━━ Records for the task

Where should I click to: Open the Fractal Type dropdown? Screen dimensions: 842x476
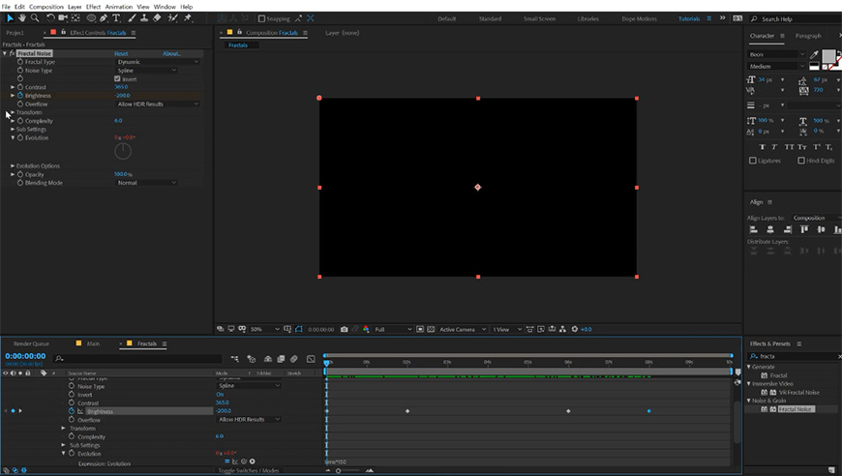(x=157, y=62)
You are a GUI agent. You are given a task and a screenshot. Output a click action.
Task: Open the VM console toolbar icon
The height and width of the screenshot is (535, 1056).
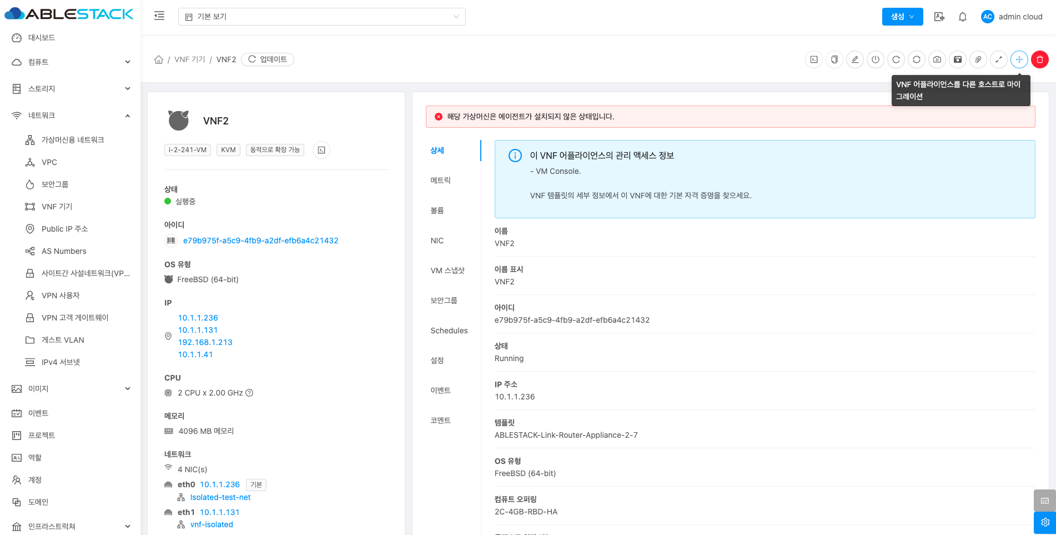tap(813, 59)
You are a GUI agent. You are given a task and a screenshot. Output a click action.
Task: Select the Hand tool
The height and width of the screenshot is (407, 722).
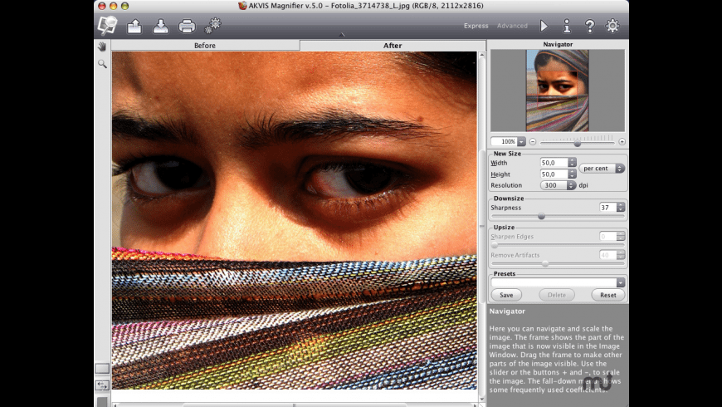(102, 47)
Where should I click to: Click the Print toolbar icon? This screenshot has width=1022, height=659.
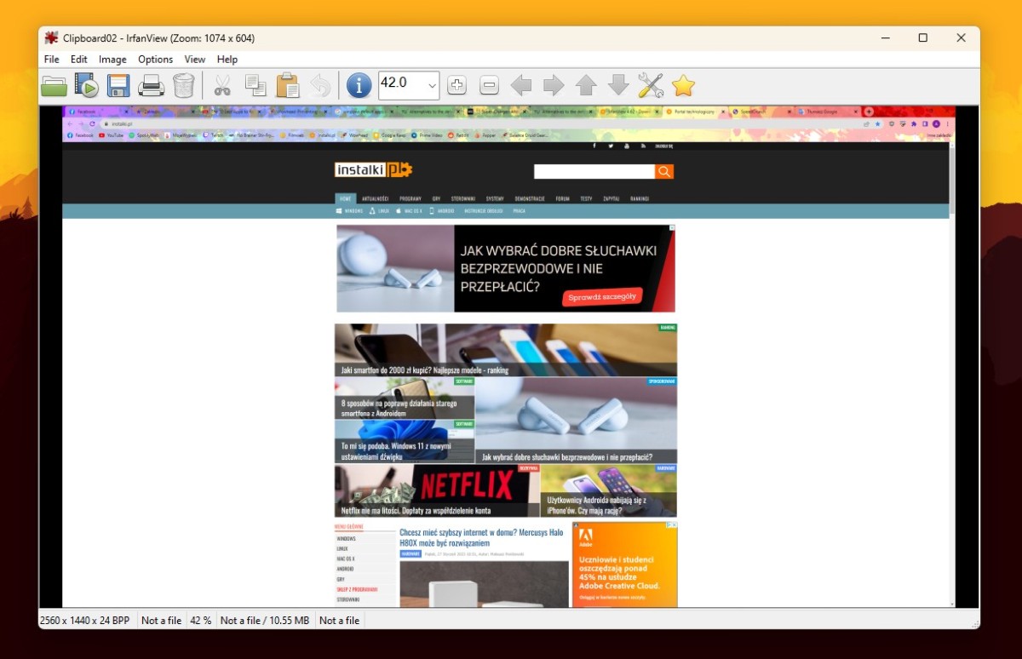point(151,85)
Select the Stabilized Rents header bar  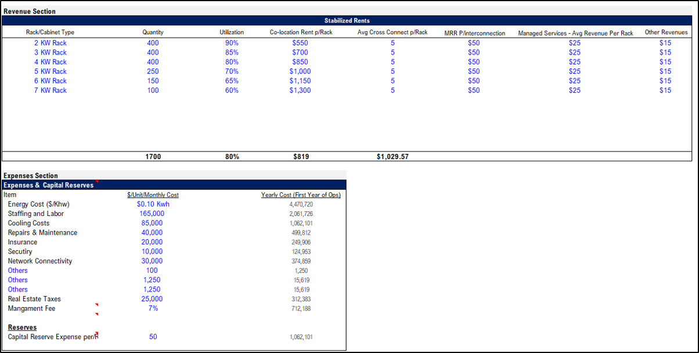coord(347,21)
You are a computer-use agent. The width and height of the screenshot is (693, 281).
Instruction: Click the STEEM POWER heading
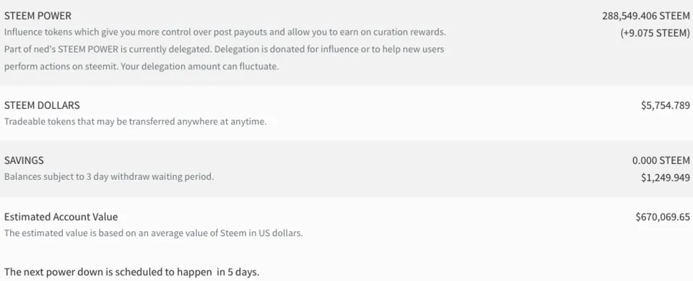[38, 16]
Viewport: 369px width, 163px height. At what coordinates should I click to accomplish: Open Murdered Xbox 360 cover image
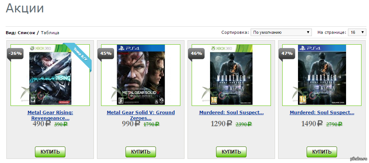[231, 75]
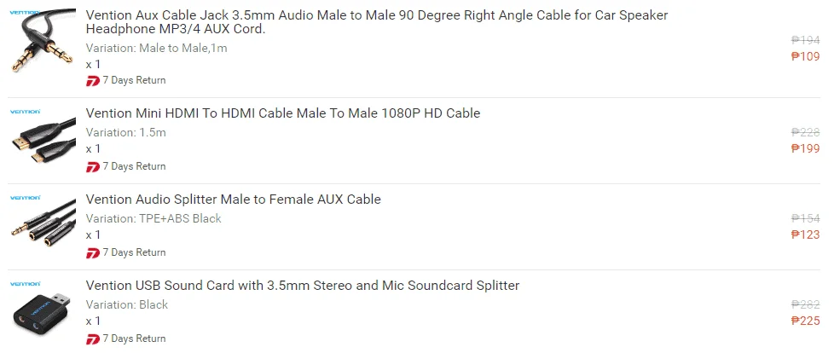This screenshot has height=353, width=834.
Task: Click the ₱199 discounted price
Action: click(805, 148)
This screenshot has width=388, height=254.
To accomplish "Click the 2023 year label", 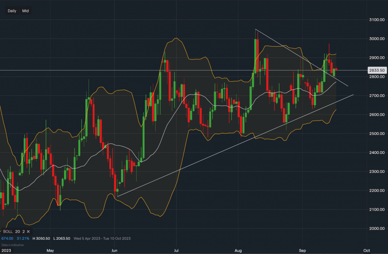I will click(x=6, y=251).
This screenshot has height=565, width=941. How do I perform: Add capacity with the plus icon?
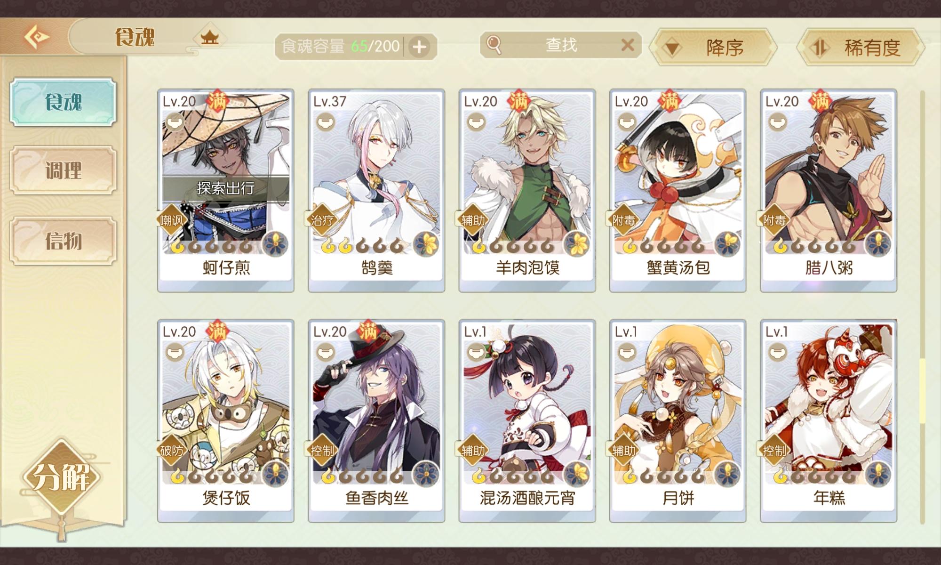click(x=419, y=47)
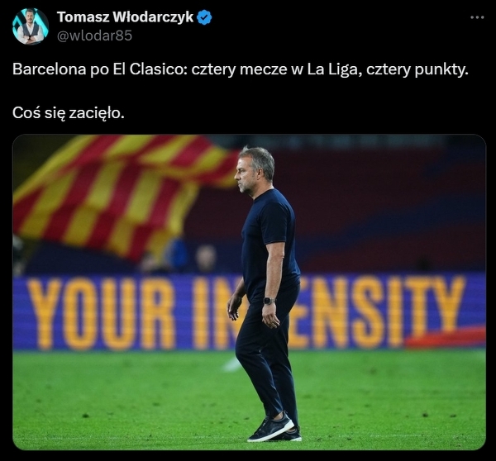Open the @wlodar85 handle link
Image resolution: width=496 pixels, height=461 pixels.
tap(94, 36)
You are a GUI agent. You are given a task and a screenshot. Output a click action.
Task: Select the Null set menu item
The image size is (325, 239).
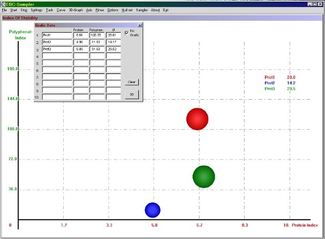click(x=128, y=10)
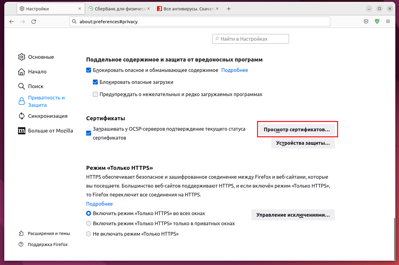Click the reload page icon
This screenshot has width=399, height=265.
[34, 22]
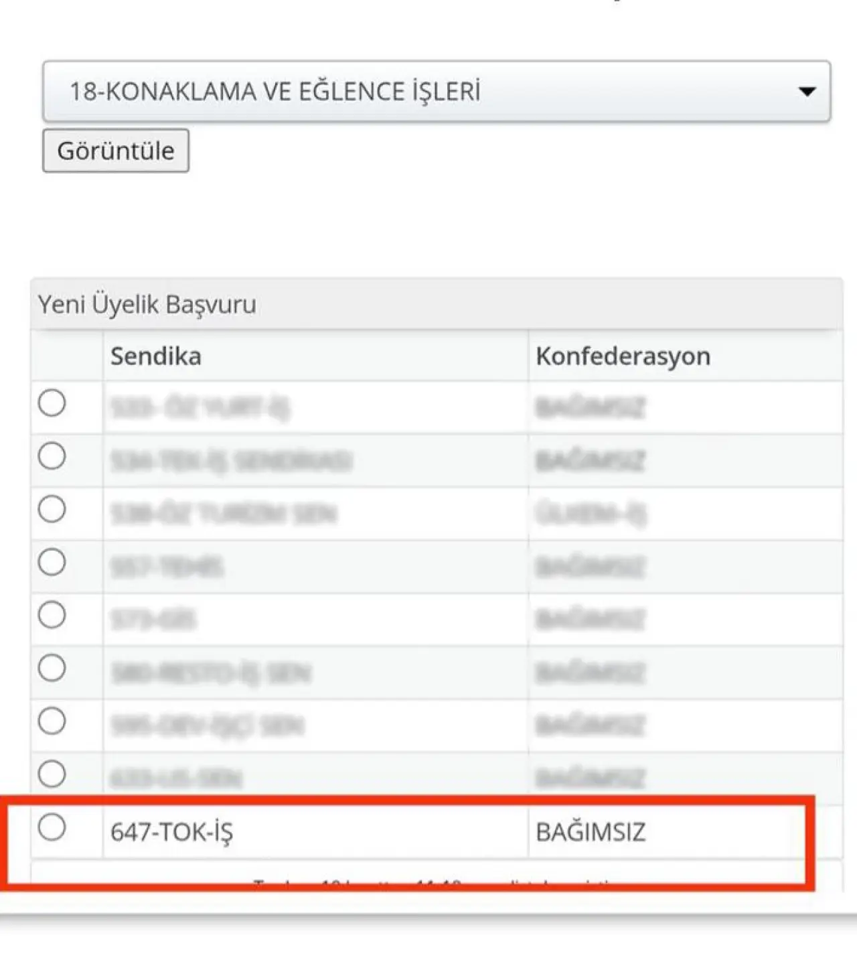Choose the 534-TEK-İŞ SENDİKASI radio option
This screenshot has height=974, width=857.
(x=52, y=456)
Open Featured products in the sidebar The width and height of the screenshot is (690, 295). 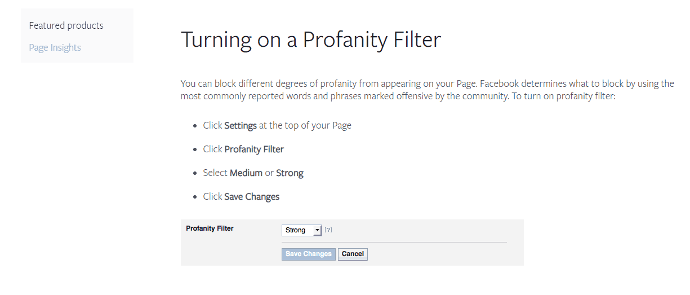[x=66, y=25]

━━━━

## What to produce
Make an exact copy of the records from their first line through the line containing "Task: Select the Hand tool", both ends included, with the pictures omitted.

## Answer area
Where should I click to: Open the Fractal Type dropdown? Screen dimensions: 842x476
(x=157, y=62)
You are a GUI agent. You are given a task and a screenshot. Output a click action.
Task: Open the VM console toolbar icon
The height and width of the screenshot is (535, 1056).
tap(813, 59)
You are a GUI agent. You are given a task and a screenshot. Output a click action.
Task: Select the Hand tool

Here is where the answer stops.